Neden Aşı Olmalıyız?

Çocukluk çağı aşılamada dünyaya örnek olan ülkemiz, erişkin bağışıklama oranlarına bakıldığında sınıfta kalıyor. Dünya Sağlık Örgütü (DSÖ) verilerine göre, her yıl 2-3 milyon kişi aşı ile önlenebilir enfeksiyonlar nedeniyle hayatını kaybediyor. Oysa dünya genelinde aşılama oranlarının artırılmasıyla bu ölümlerin yarı yarıya azaltılması mümkün görünüyor.

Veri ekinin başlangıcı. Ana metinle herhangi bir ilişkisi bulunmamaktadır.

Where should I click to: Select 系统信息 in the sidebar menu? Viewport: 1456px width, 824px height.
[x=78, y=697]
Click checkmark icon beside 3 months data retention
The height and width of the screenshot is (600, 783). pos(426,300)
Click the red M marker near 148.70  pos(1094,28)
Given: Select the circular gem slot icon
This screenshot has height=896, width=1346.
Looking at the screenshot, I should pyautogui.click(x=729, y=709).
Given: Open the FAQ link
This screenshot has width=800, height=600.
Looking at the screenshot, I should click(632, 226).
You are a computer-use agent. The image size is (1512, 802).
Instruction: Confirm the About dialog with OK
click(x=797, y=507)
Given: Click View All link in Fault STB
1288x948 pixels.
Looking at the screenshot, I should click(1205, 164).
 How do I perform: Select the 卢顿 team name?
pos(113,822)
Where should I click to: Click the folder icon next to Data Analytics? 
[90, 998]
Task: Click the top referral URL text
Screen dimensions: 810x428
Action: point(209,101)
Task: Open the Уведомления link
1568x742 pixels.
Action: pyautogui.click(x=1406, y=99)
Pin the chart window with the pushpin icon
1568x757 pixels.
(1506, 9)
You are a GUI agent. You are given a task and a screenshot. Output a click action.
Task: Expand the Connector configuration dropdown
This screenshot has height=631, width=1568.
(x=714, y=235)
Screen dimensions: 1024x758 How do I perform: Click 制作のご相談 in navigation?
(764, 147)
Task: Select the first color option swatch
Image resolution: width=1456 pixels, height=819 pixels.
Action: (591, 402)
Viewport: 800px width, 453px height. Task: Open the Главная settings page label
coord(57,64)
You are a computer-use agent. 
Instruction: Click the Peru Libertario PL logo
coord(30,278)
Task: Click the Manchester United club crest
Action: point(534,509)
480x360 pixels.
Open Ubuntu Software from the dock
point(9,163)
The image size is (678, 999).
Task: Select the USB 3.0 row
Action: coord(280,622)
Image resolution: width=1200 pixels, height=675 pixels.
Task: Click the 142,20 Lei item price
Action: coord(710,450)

Türkiye Enfeksiyon Hastalıkları ve Klinik Mikrobiyoloji Uzmanlık Derneği (EKMUD), ülkemizde yetersiz olan erişkin bağışıklaması konusunda farkındalığı artırmak amacıyla “Erişkin Bağışıklama Akademisi” düzenledi.
Türkiye EKMUD Yönetim Kurulu Başkanı Prof. Dr. Hürrem Bodur, enfeksiyon hastalıklarından korunmanın ve bulaşıcı hastalıkların toplumda yayılmasını önlemenin en etkili ve güvenli yollarından birinin “bağışıklama” olduğunu vurguluyor. Bağışıklama, aşı uygulayarak kişinin bir enfeksiyon hastalığına karşı bağışık hale gelmesini sağlamak olarak tanımlanıyor.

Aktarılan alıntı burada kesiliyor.